### Dataset extract

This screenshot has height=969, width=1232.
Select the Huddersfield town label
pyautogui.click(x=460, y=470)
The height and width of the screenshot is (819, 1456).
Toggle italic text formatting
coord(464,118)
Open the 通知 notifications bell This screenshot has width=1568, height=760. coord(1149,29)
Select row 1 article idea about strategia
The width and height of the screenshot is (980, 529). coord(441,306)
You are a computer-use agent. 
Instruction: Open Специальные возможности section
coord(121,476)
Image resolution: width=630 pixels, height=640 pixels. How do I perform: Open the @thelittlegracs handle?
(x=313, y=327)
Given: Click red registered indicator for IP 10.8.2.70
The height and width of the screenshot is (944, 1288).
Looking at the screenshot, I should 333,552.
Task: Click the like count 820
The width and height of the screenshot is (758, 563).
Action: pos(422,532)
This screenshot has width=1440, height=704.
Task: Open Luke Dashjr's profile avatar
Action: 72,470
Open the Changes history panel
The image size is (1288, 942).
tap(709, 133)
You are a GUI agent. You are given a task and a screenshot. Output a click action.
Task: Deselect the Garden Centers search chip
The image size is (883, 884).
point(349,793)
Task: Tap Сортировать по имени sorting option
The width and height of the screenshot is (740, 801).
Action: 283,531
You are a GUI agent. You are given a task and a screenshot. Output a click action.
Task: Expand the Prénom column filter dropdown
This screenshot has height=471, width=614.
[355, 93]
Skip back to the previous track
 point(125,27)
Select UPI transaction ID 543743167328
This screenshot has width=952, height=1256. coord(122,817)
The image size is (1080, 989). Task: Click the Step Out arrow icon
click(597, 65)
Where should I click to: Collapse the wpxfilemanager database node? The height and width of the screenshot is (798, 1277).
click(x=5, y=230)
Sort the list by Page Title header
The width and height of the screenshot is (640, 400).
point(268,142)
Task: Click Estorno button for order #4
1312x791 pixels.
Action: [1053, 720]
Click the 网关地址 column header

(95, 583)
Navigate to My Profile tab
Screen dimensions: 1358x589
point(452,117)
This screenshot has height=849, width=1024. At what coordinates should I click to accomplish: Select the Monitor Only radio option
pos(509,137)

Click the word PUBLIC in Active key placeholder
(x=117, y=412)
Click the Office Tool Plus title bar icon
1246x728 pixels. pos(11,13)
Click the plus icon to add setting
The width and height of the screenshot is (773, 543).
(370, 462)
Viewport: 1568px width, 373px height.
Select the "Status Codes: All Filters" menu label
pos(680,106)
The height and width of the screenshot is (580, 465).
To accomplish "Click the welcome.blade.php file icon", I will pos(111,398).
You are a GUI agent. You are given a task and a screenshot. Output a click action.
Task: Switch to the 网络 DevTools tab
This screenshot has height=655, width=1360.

######

-- Activity --
Find the line with "Open the 通知" in the entries above. Retype it and each line after it, exactly, through the line with "You are a computer-use agent.", and stop there.

-- Answer to the problem --
Open the 通知 notifications bell This screenshot has width=1568, height=760. coord(1149,29)
Select row 1 article idea about strategia
The width and height of the screenshot is (980, 529). coord(441,306)
You are a computer-use agent. 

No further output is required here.